From mboxrd@z Thu Jan  1 00:00:00 1970
From: Robin Holt <holt@sgi.com>
Date: Mon, 19 Sep 2005 15:17:43 +0000
Subject: Re: Attribute spinlock contention ticks to caller.
Message-Id: <20050919151743.GA32392@lnx-holt.americas.sgi.com>
List-Id: <linux-ia64.vger.kernel.org>
References: <20050914222644.GA5036@lnx-holt.americas.sgi.com>
In-Reply-To: <20050914222644.GA5036@lnx-holt.americas.sgi.com>
MIME-Version: 1.0
Content-Type: text/plain; charset="us-ascii"
Content-Transfer-Encoding: 7bit
To: linux-ia64@vger.kernel.org

On Sun, Sep 18, 2005 at 06:18:20PM -0700, David Mosberger-Tang wrote:
> Well, it's an example where attributing the spinlock contention time
> to the caller would have completely obfuscated the problem.

Either way, we have obfuscation.  In the one case (attributing to caller),
the obfuscation can be resolved by looking at the code.  In the other
(multiple paths contending on independent locks), the obfuscation can
only be resolved by repeating the test with different sampling.

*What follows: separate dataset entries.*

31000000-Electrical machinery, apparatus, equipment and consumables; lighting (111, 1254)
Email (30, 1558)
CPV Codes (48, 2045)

Although that sounds simple, what if it is a difficult to execute test.
What if this appeared to be a one-time aberration that was captured during
one of many iterations.  The chance to capture is gone.

For a more complete illustration, I would like to elaborate my previous
example.  I had a sample file produced by our benchmarkers.  They had
received the results on their third run after tweaking some app settings
and the results were nearly impossible to believe.  This happened to be
an MPI job where all ranks barrier at the end of a phase so one single
rank being slow results in the entire application being slow.

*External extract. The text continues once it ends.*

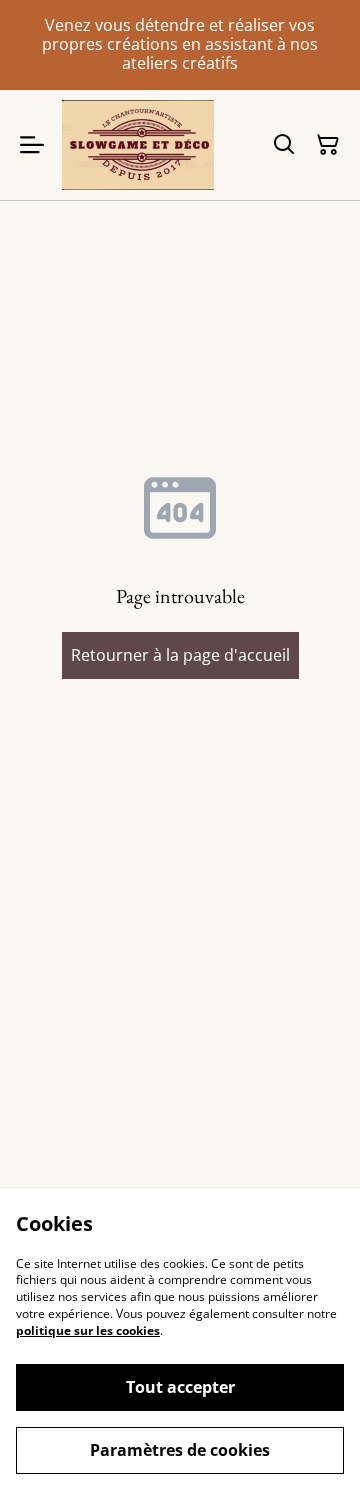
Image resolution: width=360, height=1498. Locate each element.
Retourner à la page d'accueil (180, 655)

After the third run, they repeated with the app settings from the
second run and then repeated again with the settings from the third
run.  Neither run showed any signs of a similar problem.  The customer
acceptance test continued.  Before the customer would accept the results,
they needed that anomaly explained.

Fortunately, the customer had required a sampling output from every
run so data had been taken using perfmon and retained.  This was on a
2.4 based system.  The system had eight Ethernet adapters spread across
the machine.  Interrupts for each were targeted to different cpus.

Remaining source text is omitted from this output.